* Data for processing *
— Begin —

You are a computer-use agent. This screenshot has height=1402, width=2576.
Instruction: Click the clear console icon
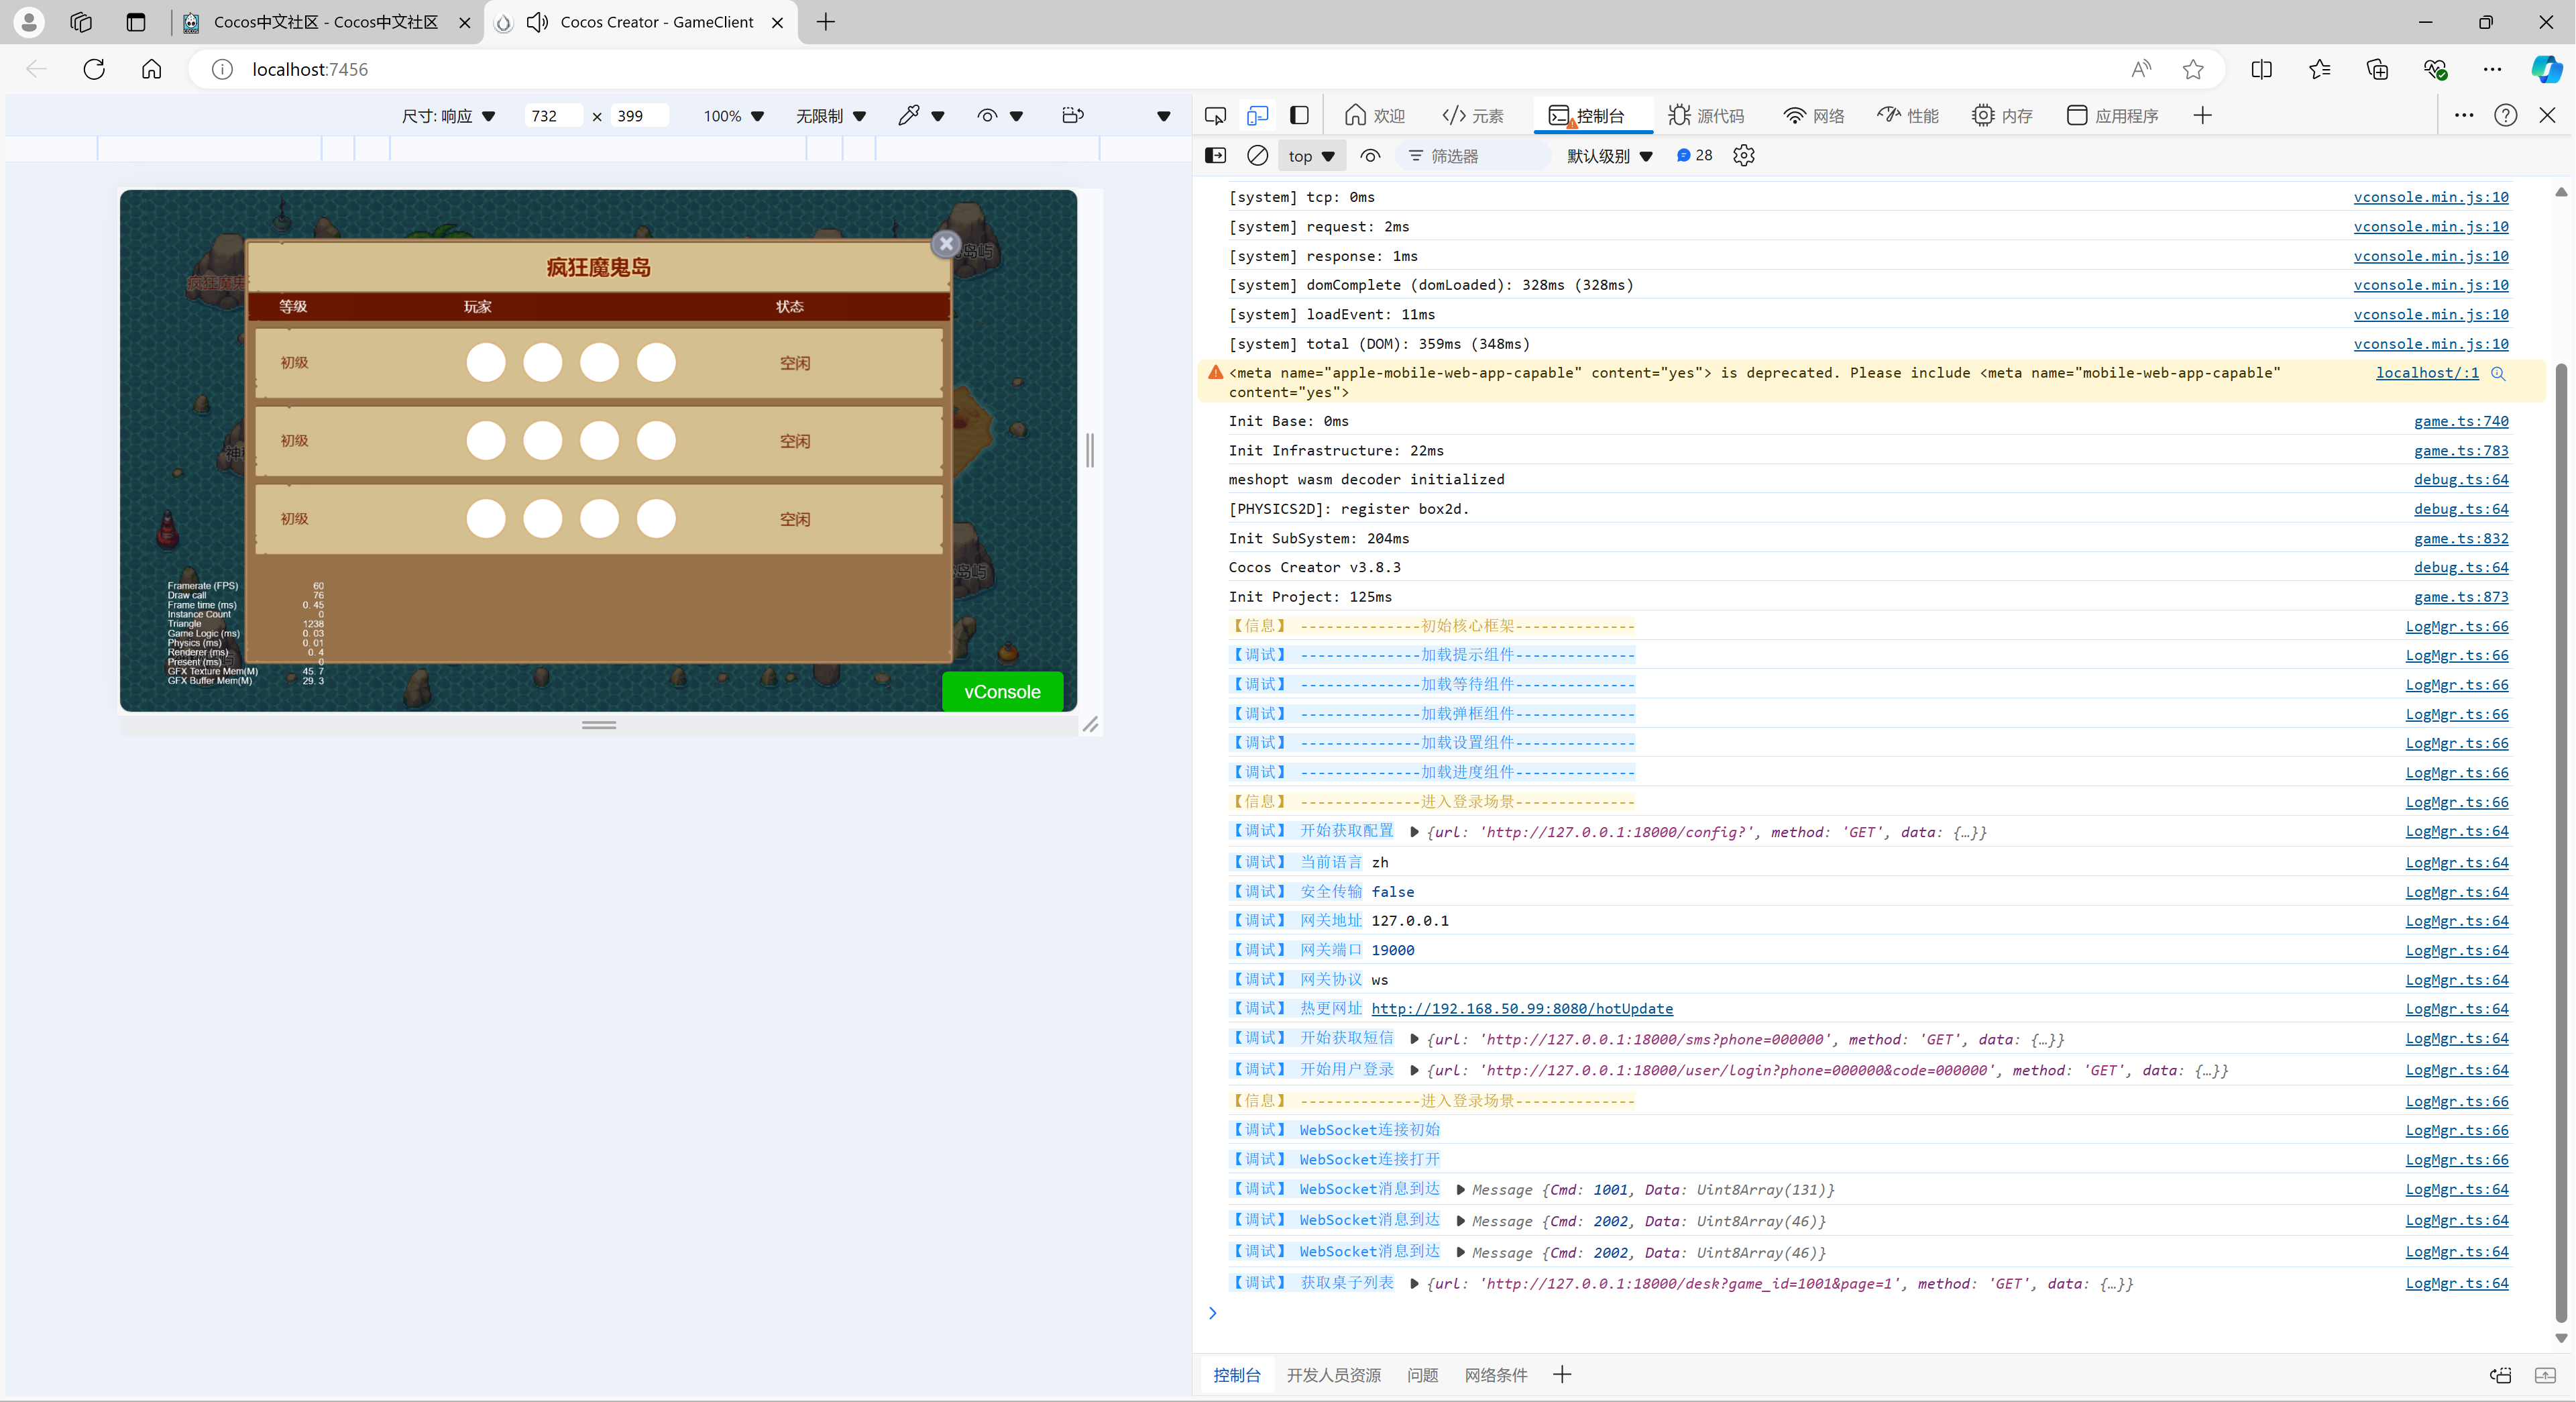pos(1257,155)
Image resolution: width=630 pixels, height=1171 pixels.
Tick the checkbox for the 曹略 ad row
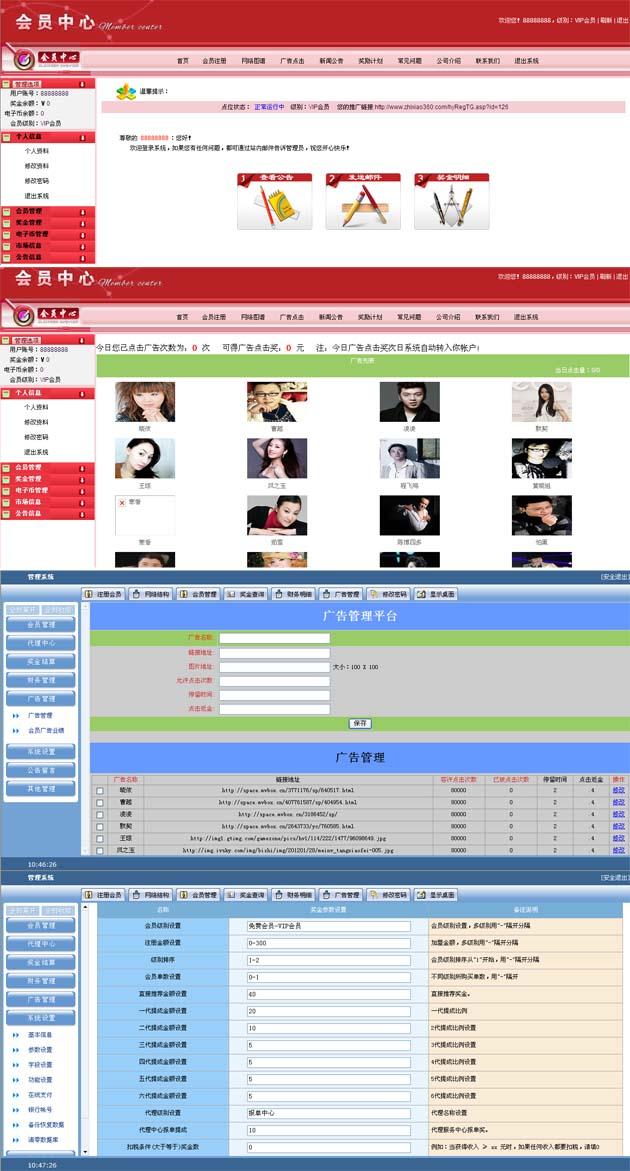(99, 803)
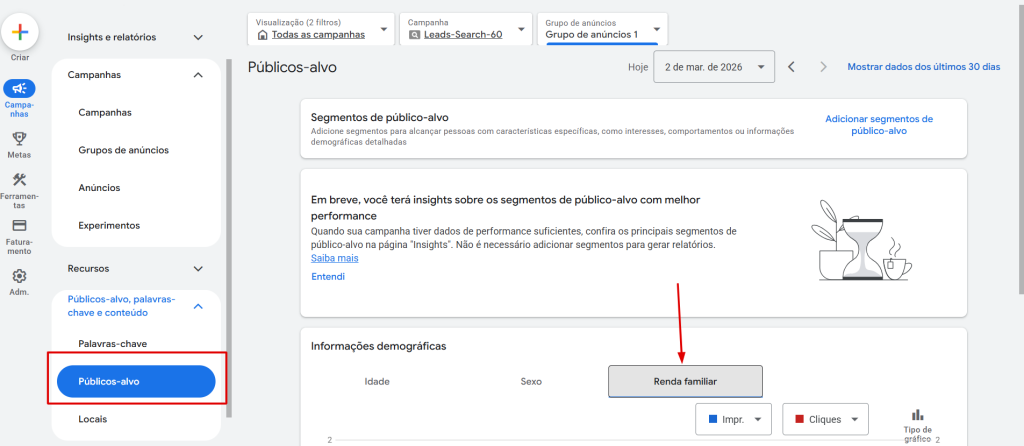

— End —

* Objective *
Reproduce every line above word for word, leaving out the pictures.

* Answer for the task *
You are a computer-use agent. This screenshot has height=1402, width=2576.
Instruction: Click the clear console icon
pos(1257,155)
Image resolution: width=630 pixels, height=1171 pixels.
Tick the checkbox for the 曹略 ad row
(99, 803)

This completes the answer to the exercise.